Not so much a song as a spell, this one makes no rational sense. Bo brags that he’s got a “tombstone hand and a graveyard mind.” He tells us he has a “brand new house on the roadside, made out of rattlesnake hide” and up on top is a chimney “made from a human skull.” He’s just 22 and he “don’t mind dying.” Then he demands of his girl “who do you love?” Or perhaps it’s not a question but a statement of his methods: “Hoodoo you, love.”

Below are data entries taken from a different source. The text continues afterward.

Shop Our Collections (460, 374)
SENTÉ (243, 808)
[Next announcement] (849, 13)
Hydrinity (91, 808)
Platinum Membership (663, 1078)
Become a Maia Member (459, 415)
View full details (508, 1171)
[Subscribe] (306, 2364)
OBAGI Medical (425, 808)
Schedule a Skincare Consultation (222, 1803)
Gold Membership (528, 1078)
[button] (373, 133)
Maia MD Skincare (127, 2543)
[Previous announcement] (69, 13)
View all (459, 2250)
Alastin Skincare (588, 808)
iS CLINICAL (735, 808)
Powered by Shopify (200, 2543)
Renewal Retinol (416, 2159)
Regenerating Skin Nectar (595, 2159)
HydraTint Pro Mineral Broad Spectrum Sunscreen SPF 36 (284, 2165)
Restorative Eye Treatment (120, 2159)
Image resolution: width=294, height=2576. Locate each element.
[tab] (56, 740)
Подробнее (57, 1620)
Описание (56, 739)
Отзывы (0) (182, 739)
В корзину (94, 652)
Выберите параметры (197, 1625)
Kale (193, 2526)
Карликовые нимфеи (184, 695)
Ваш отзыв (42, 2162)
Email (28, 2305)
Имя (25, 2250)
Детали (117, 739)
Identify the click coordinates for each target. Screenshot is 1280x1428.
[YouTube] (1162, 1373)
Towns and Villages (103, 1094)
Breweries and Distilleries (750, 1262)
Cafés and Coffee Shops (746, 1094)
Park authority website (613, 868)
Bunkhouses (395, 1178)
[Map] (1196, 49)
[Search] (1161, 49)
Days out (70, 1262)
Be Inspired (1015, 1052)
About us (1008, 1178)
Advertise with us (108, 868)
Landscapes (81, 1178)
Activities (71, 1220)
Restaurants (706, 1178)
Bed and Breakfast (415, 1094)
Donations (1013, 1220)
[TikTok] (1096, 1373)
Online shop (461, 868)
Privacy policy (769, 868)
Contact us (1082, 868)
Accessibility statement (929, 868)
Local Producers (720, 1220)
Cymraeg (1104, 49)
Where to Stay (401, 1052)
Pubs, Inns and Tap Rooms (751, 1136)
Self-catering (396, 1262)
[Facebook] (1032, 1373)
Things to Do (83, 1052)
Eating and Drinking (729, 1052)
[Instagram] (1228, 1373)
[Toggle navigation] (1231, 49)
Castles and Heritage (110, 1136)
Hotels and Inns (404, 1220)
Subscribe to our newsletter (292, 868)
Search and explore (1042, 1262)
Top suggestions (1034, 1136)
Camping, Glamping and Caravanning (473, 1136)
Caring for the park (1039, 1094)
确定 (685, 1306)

Two decades later, Chess Records paid his way to London, gathered up some faceless studio musicians and got the tape rolling. By far the standout cut is “Do the Robot” - a one-chord wah-wah workout. This isn’t the silly-ass 80s robot dance he’s conjuring up. It’s no herky-jerky spaz Star Wars robot, but something a lot closer to the original, like Maria from Metropolis, the sexiest, slinkiest most hyper-cool robot ever captured on film. This is the primitivo Bo Diddley robot - with a titanium bone through his nose and an outer space John the conkaroo making the mojo. Traditional deep south goofer dust was dirt collected in a graveyard under a full moon. But in ‘73, we needed a new kind of hoodoo, so the Apollo priests had brought back lunar goofer dust, powdered moon rock collected under a glowing full Earth. And Bo’s robot knows exactly what to do with it. “Makes no difference if you’re at home,” he growls over the churning funk, “you can do the robot all alone.” Doing this robot is a private rite, with the TV gleaming instead of black magic candles and the sound of this record blasting instead of Mississippi delta drums.

Jerome Green died, almost forgotten, in ‘73. But when we put on the headphones, he’s still here with us, like a rattlesnake buzzing inside our skulls. Bo kept at it for a few more years, the old man who passed on his loudmouth gut-bucket noise, the precursor of the harder, wilder troglodyte beat of American garage bands and then punk rock. But without the maracas, it just wasn’t the same.